Please note that any one of these fields may be not defined in a rule. In that case, the rule will match any value in the request. E.g.: a GeoServer filter with user "Tizio" will match any rule with "Tizio" set as user, and any rule with no user set (usually shown as a "*" in the GUI, meaning that any user will match that rule)

user
The requesting user. In the GUI, you will choose a given user from a dropdown menu.
group
The group the requesting user belongs to. In the GUI, you will choose a given group from a dropdown menu.
instance
The GeoServer instance the authorization request come from. In the GUI, you will choose a given instance from a dropdown menu.
address
The IP address a request is coming from. In the rule the administrator can specify an IPv4 address range in a CIDR notation (e.g. "10.10.0.0/16"). A rule will match only if the range in the rule includes the address in the filter.
service
The OGC service for which the authorization request is queried. From a dropdown menu you can select one from the most common ones, otherwise you can type in any other string for customized services.
request
The OGC request for which the authorization request is queried. From a dropdown menu you can select one from the most common ones, otherwise you can type in any other string for customized services.
workspace
The workspace of the requested resource. The related GeoServer instance will be queried via its REST interface to find out the list of available workspaces; The resulting workspace list will be shown in a dropdown menu.
layer
The requested layer. The related GeoServer instance will be queried via its REST interface to find out the list of available layers; The resulting layer list will be shown in a dropdown menu.

Action

The Action specifies the outcome of the rule, if matched (by the filter) and selected (according to priority).

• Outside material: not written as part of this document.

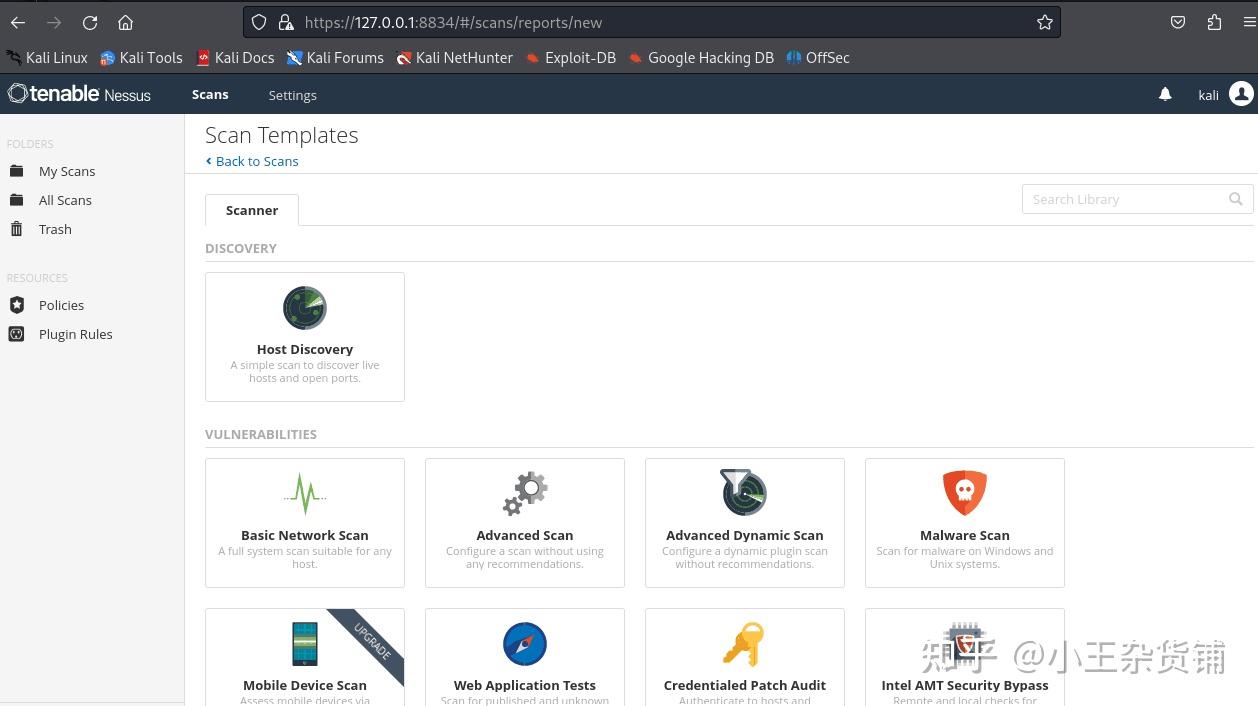Image resolution: width=1258 pixels, height=706 pixels.
Task: Bookmark this page with star icon
Action: pos(1045,22)
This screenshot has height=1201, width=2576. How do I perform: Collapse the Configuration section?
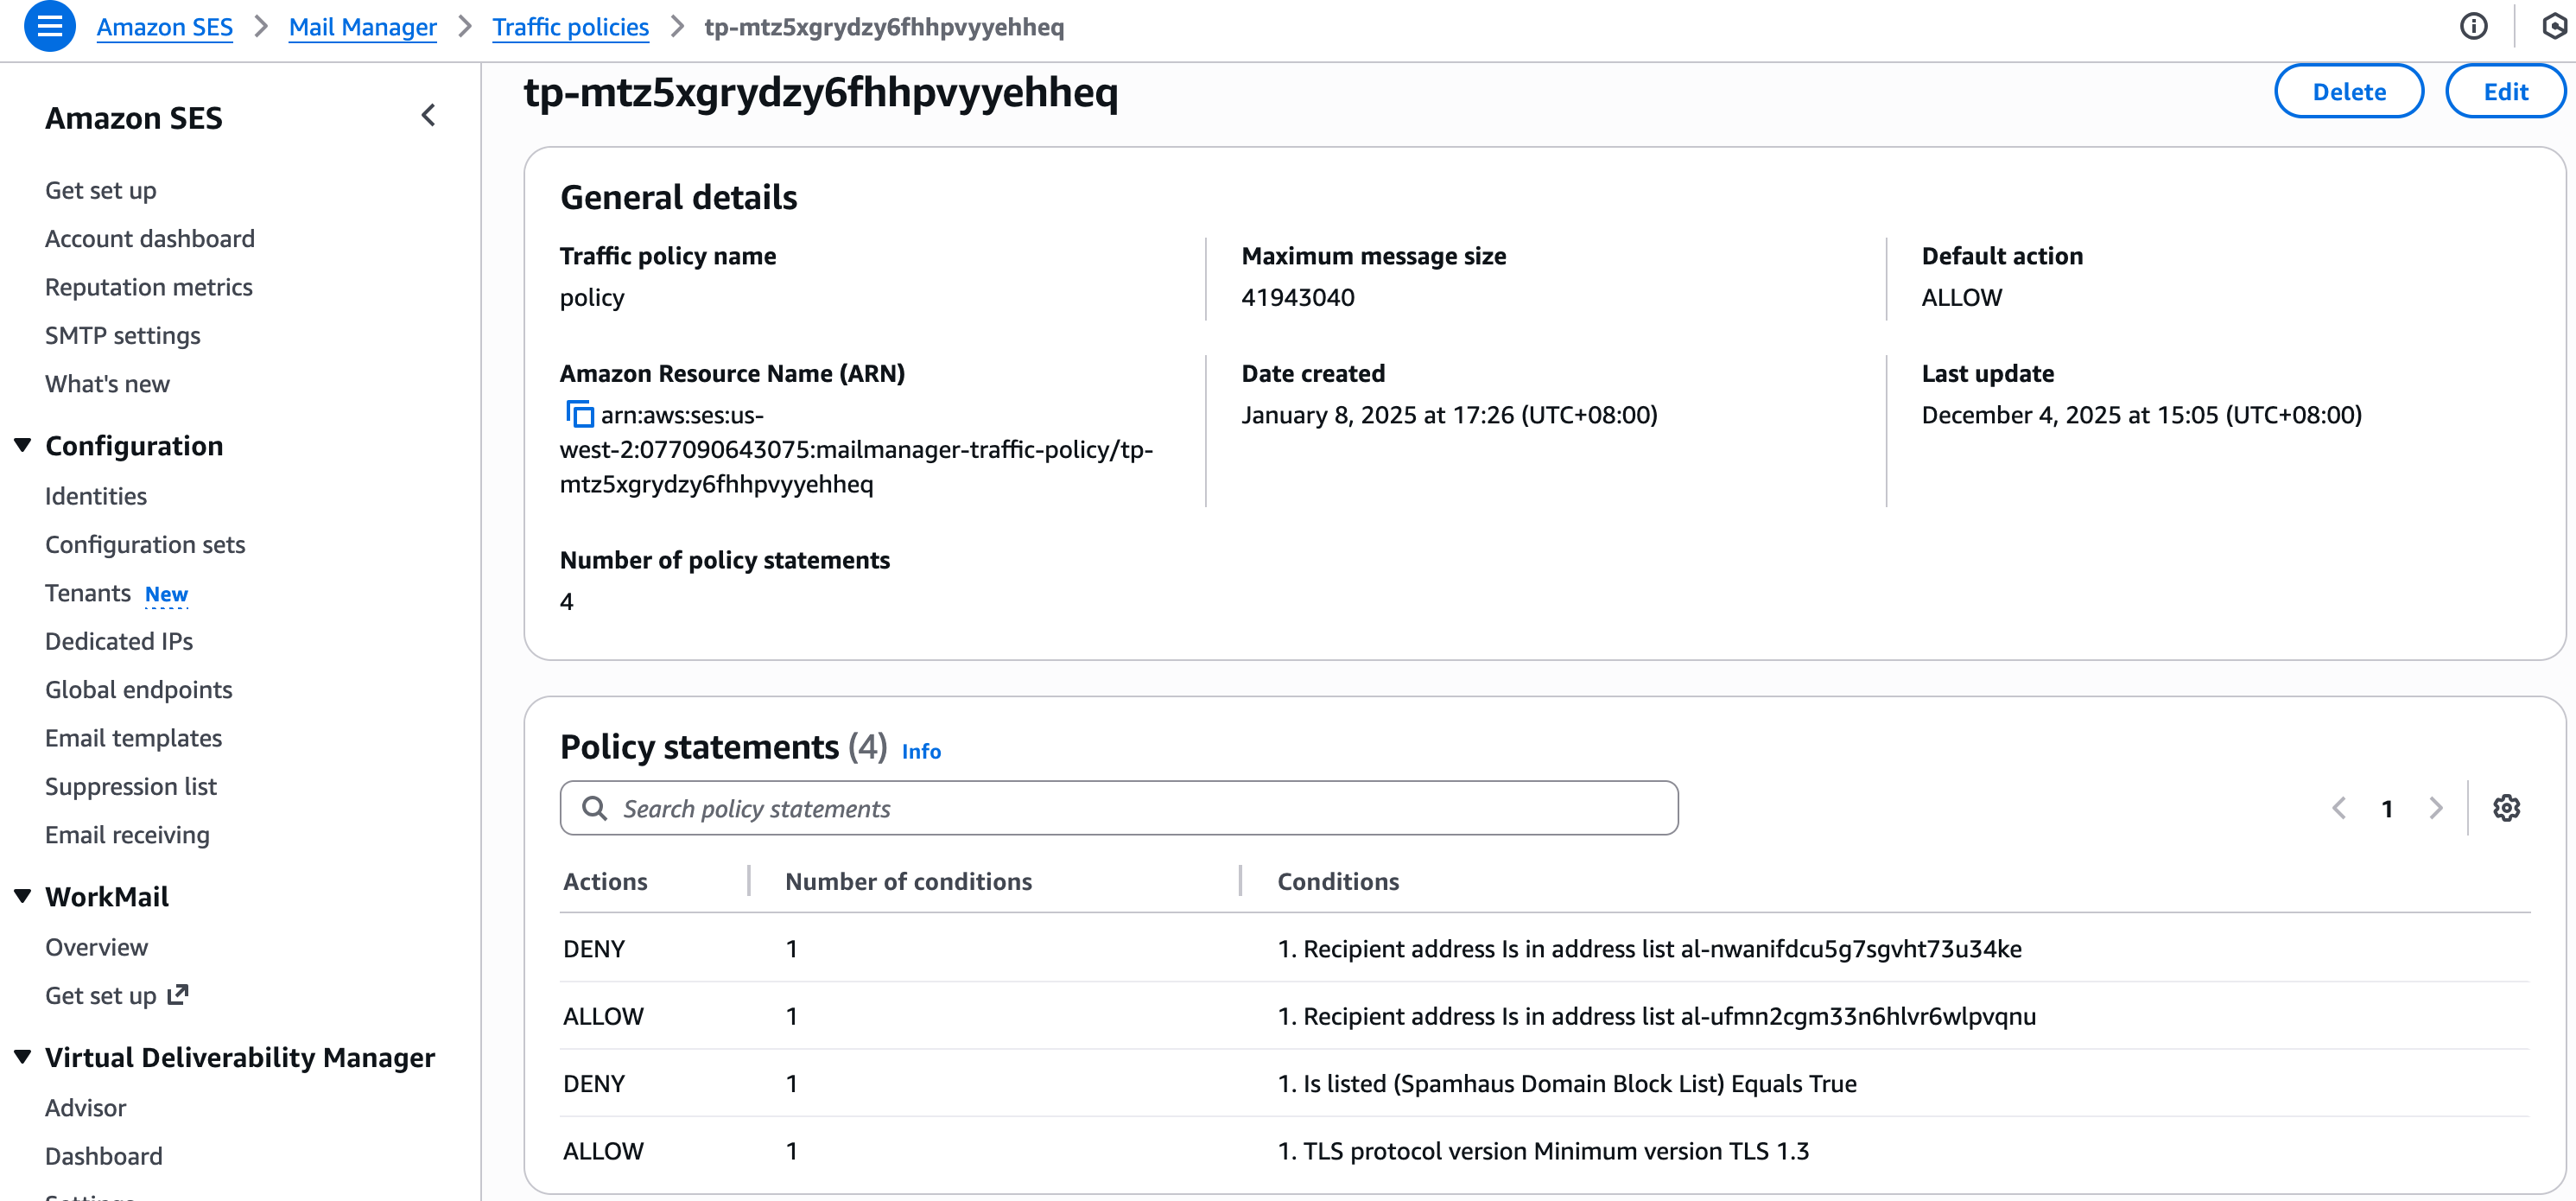[x=23, y=445]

  • ALLOW: merge all the LIMIT constraints and allow access to the resource.
  • DENY: discard all the LIMIT constraints and deny access to the resource.
  • LIMIT: add constraints to the final outcome. Constraints can be area constraints or access mode constraints.

Please check the rule matching page to understand how LIMIT constraints are merged.

Constraints

Constraints on the resource can be added only in ALLOWing rules. There are different kinds of constraints, and one ore more of them can be specified.

allowed area
an optional multipolygon constraints. It may be used wherever it applies: e.g.: getMap requests will be cropped, and only the graphical part internal to the multipolygon will be drawn. getFeatures will only return features that are internal or that intersect with the restriction multipolygon.
attribute access
only used in vector layers. For every attribute, the rule may assign the accessibility level: non accessible, read only, full read/write access.
cql_filter_read, cql_filter_write
these two constraints define CQL filters to limit the set of features that can be read or written.
available_styles
restrict the list of the available styles for the layer filtered in the current rule. It may be useful to remove the styles that use one or more inaccessible attributes.
default_style
override the default style for the the layer filtered in the current rule.
catalog mode
sets the catalog mode for the layer defined in the selected rule. Note that the catalog mode behaviour could interact with the access mode, so you may have to set an EXCLUDE value in the cql_filter_read.